## WHAT THE EXERCISE ASKS
Will you write out the data exactly, excluding every picture?

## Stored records
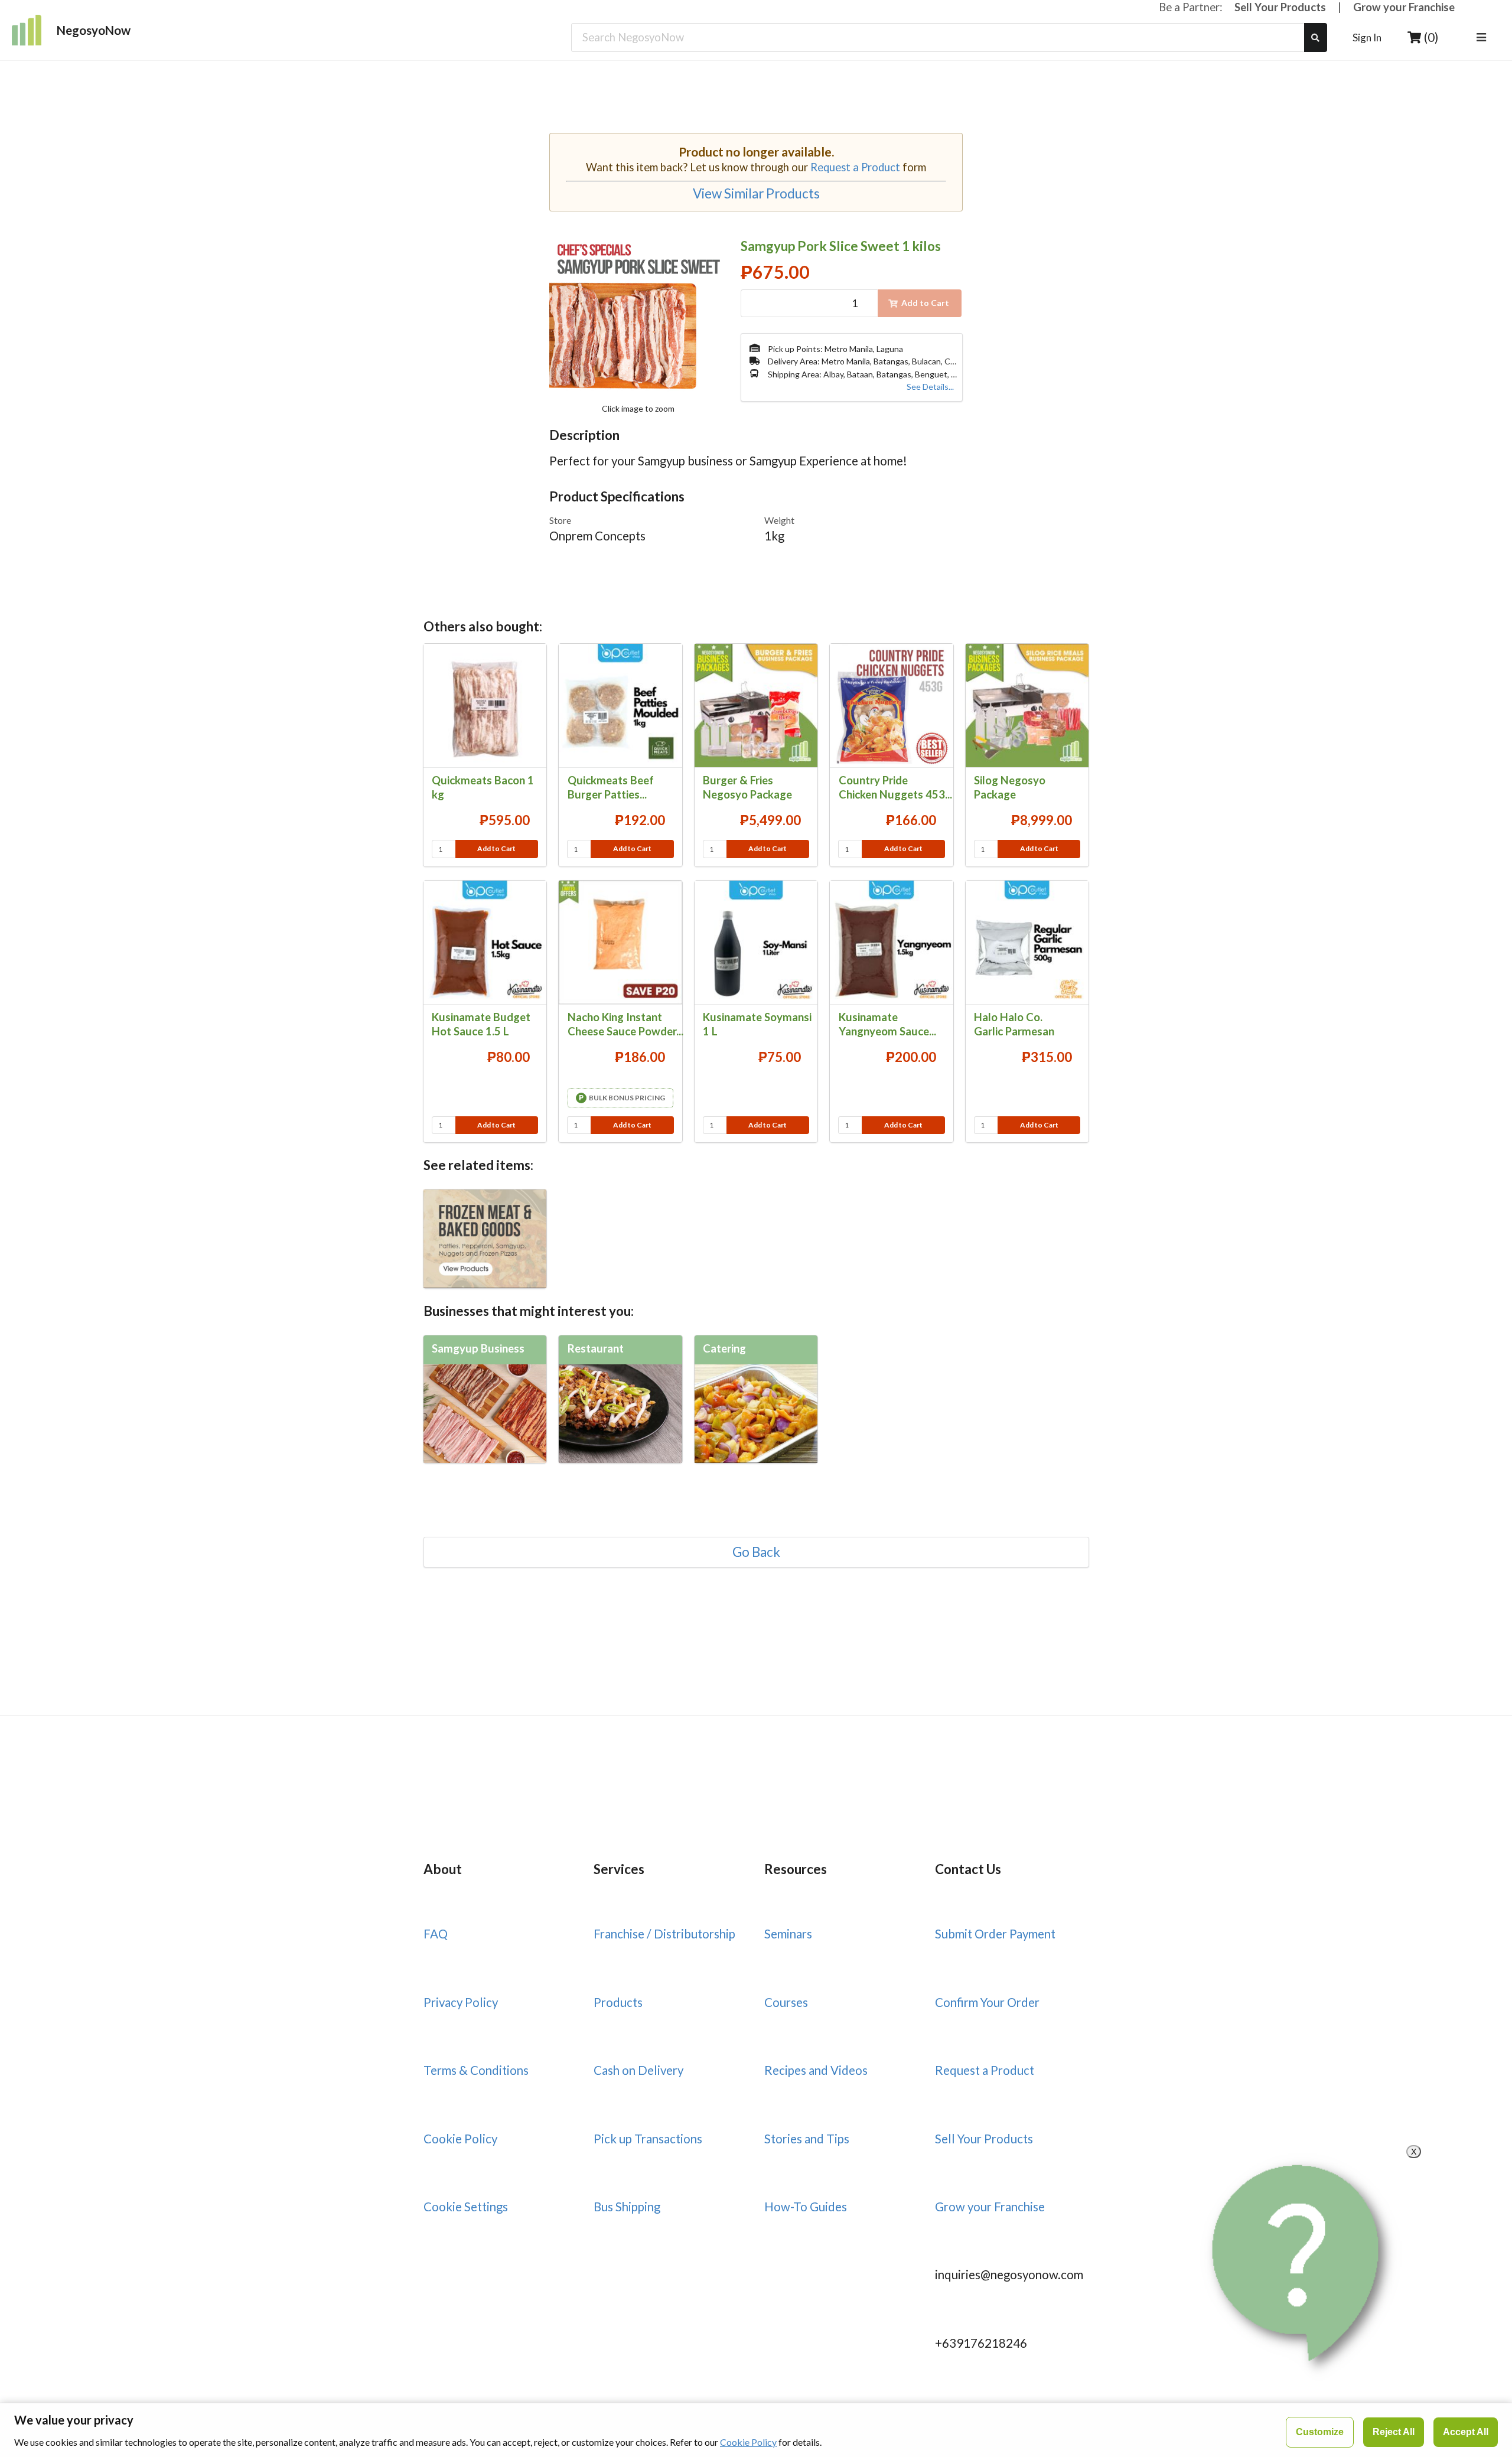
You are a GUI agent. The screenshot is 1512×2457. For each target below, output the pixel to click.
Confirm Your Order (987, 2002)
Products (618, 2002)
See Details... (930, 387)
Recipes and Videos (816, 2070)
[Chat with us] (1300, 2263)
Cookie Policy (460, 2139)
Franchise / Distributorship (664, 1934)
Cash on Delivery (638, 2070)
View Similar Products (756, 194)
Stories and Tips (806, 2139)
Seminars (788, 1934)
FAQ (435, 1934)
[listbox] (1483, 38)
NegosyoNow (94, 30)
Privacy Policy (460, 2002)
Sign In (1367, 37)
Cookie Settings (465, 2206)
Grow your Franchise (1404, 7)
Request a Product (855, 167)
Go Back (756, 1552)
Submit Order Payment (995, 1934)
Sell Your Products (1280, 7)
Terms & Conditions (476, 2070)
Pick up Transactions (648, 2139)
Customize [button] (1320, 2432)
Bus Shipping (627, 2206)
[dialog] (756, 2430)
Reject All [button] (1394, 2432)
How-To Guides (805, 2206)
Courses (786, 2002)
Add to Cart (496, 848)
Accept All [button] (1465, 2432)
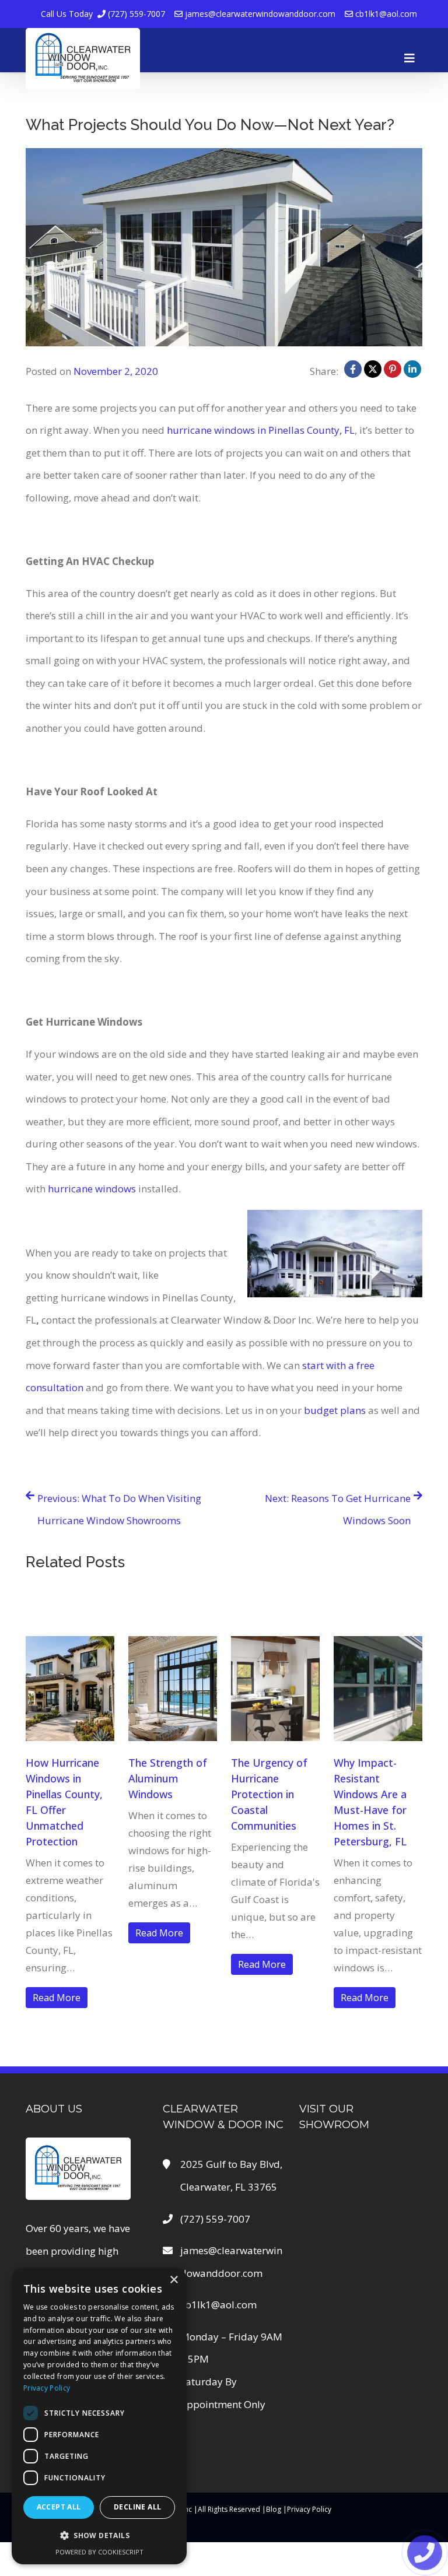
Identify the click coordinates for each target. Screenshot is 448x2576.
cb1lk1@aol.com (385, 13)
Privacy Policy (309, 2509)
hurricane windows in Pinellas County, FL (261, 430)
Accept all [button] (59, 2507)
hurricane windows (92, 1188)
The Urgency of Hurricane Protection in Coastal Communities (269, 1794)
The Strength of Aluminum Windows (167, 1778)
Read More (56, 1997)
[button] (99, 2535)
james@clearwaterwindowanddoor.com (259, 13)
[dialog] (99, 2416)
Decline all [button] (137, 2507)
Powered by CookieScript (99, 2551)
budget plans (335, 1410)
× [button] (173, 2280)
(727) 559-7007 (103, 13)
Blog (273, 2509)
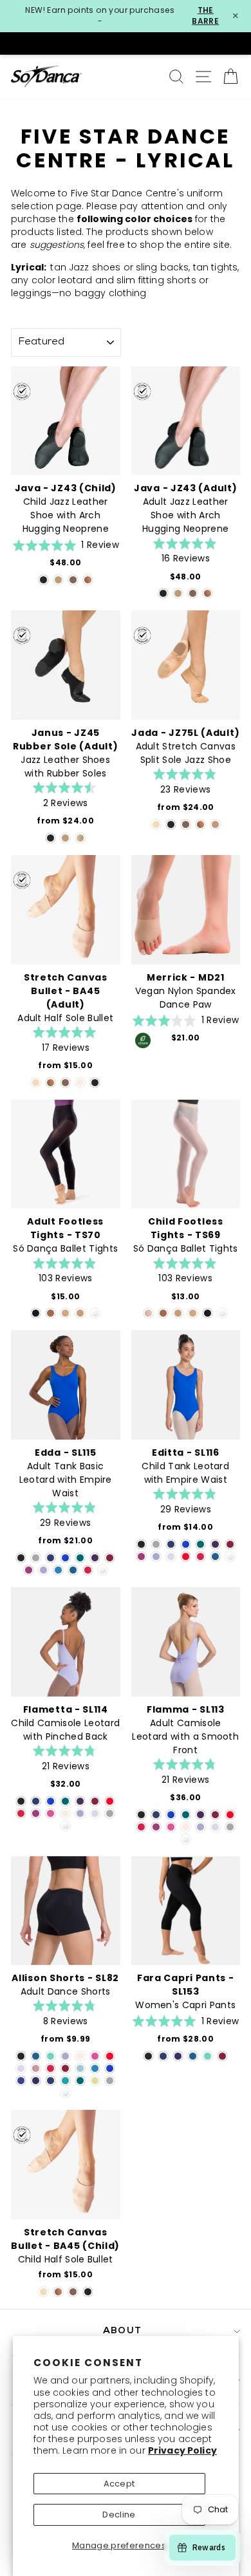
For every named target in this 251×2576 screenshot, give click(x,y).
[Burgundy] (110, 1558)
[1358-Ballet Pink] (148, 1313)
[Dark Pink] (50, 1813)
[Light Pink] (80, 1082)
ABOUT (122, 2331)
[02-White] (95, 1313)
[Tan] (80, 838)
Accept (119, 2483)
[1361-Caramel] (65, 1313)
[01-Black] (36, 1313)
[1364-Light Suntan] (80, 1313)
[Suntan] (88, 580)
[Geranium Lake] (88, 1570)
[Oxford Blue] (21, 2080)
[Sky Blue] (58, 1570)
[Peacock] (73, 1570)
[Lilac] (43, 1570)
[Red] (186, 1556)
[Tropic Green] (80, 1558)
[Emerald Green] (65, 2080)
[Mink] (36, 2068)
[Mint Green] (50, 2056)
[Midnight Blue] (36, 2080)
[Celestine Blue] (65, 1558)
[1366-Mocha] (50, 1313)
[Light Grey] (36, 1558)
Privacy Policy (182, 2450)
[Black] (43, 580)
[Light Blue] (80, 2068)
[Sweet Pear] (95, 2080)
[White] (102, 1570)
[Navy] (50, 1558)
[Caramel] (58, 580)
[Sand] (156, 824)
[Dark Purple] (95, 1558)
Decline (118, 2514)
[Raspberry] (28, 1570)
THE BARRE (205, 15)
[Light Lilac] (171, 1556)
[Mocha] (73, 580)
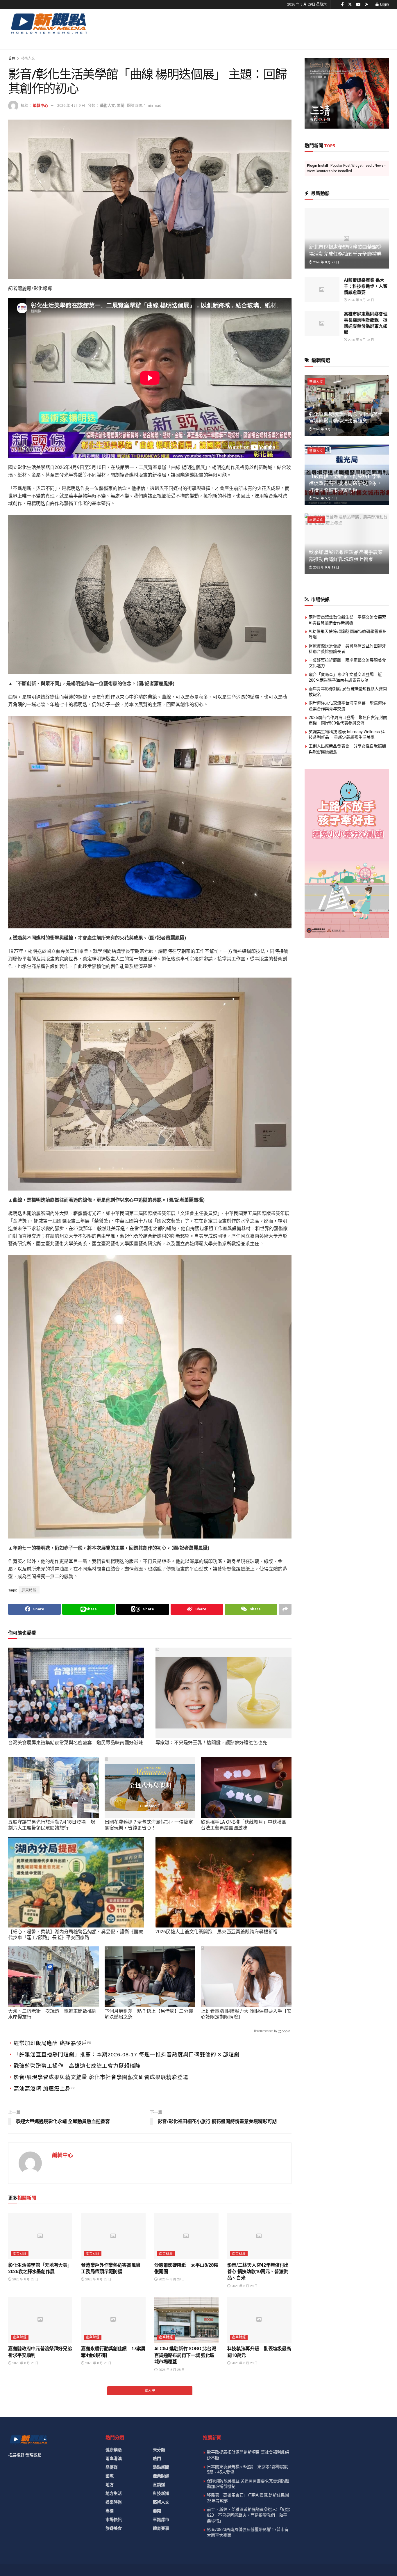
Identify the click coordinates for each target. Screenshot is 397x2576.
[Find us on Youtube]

## REPLY
You are a GUI agent. The screenshot is 1512×2457. For each target below, output the pixel to click.
Confirm Your Order (987, 2002)
Products (618, 2002)
See Details... (930, 387)
Recipes and Videos (816, 2070)
[Chat with us] (1300, 2263)
Cookie Policy (460, 2139)
Franchise / Distributorship (664, 1934)
Cash on Delivery (638, 2070)
View Similar Products (756, 194)
Stories and Tips (806, 2139)
Seminars (788, 1934)
FAQ (435, 1934)
[listbox] (1483, 38)
NegosyoNow (94, 30)
Privacy Policy (460, 2002)
Sign In (1367, 37)
Cookie Settings (465, 2206)
Grow your Franchise (1404, 7)
Request a Product (855, 167)
Go Back (756, 1552)
Submit Order Payment (995, 1934)
Sell Your Products (1280, 7)
Terms & Conditions (476, 2070)
Pick up Transactions (648, 2139)
Customize [button] (1320, 2432)
Bus Shipping (627, 2206)
[dialog] (756, 2430)
Reject All [button] (1394, 2432)
How-To Guides (805, 2206)
Courses (786, 2002)
Add to Cart (496, 848)
Accept All [button] (1465, 2432)
Identify the click coordinates for each target. Screenshot is 448x2576.
cb1lk1@aol.com (385, 13)
Privacy Policy (309, 2509)
hurricane windows in Pinellas County, FL (261, 430)
Accept all [button] (59, 2507)
hurricane windows (92, 1188)
The Urgency of Hurricane Protection in Coastal Communities (269, 1794)
The Strength of Aluminum Windows (167, 1778)
Read More (56, 1997)
[button] (99, 2535)
james@clearwaterwindowanddoor.com (259, 13)
[dialog] (99, 2416)
Decline all [button] (137, 2507)
Powered by CookieScript (99, 2551)
budget plans (335, 1410)
× [button] (173, 2280)
(727) 559-7007 (103, 13)
Blog (273, 2509)
For every named target in this 251×2576 screenshot, give click(x,y).
[Burgundy] (110, 1558)
[1358-Ballet Pink] (148, 1313)
[Dark Pink] (50, 1813)
[Light Pink] (80, 1082)
ABOUT (122, 2331)
[02-White] (95, 1313)
[Tan] (80, 838)
Accept (119, 2483)
[1361-Caramel] (65, 1313)
[01-Black] (36, 1313)
[1364-Light Suntan] (80, 1313)
[Suntan] (88, 580)
[Geranium Lake] (88, 1570)
[Oxford Blue] (21, 2080)
[Sky Blue] (58, 1570)
[Peacock] (73, 1570)
[Lilac] (43, 1570)
[Red] (186, 1556)
[Tropic Green] (80, 1558)
[Emerald Green] (65, 2080)
[Mink] (36, 2068)
[Mint Green] (50, 2056)
[Midnight Blue] (36, 2080)
[Celestine Blue] (65, 1558)
[1366-Mocha] (50, 1313)
[Light Grey] (36, 1558)
Privacy Policy (182, 2450)
[Black] (43, 580)
[Light Blue] (80, 2068)
[Sweet Pear] (95, 2080)
[White] (102, 1570)
[Navy] (50, 1558)
[Caramel] (58, 580)
[Sand] (156, 824)
[Dark Purple] (95, 1558)
Decline (118, 2514)
[Raspberry] (28, 1570)
THE BARRE (205, 15)
[Light Lilac] (171, 1556)
[Mocha] (73, 580)
Identify the click coordinates for each target. Screenshot is 397x2576.
[Find us on Youtube]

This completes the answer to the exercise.